Your goal: Look through the lines below, find those with the word "checkbox", and copy them.

---------- Exercise material

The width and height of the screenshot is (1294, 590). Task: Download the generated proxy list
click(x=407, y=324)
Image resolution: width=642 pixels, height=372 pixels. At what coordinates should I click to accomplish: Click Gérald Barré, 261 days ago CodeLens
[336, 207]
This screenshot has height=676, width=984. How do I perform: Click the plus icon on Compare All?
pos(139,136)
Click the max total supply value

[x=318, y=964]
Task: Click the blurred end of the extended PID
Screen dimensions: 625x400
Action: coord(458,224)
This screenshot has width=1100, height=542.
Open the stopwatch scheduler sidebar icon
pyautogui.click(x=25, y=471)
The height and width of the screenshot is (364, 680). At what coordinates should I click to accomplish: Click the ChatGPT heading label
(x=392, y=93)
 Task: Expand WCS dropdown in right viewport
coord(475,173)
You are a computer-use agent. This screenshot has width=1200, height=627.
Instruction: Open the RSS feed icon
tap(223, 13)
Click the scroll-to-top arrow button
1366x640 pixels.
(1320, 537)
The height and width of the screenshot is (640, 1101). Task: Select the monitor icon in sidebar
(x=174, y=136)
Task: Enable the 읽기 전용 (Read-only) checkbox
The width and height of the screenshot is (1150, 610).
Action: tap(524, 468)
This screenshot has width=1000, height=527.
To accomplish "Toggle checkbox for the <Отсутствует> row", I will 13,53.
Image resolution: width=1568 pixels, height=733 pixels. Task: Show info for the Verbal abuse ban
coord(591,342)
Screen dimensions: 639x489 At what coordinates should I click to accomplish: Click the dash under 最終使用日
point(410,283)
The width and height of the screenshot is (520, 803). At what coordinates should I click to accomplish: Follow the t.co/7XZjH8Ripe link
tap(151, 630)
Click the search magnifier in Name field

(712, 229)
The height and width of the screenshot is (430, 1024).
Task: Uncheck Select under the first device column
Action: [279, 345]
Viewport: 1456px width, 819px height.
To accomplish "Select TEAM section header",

--------------------

Answer to the exercise:
Task: Enable the 읽기 전용 (Read-only) checkbox
To accomplish "Toggle checkbox for the <Отсутствует> row", I will 13,53.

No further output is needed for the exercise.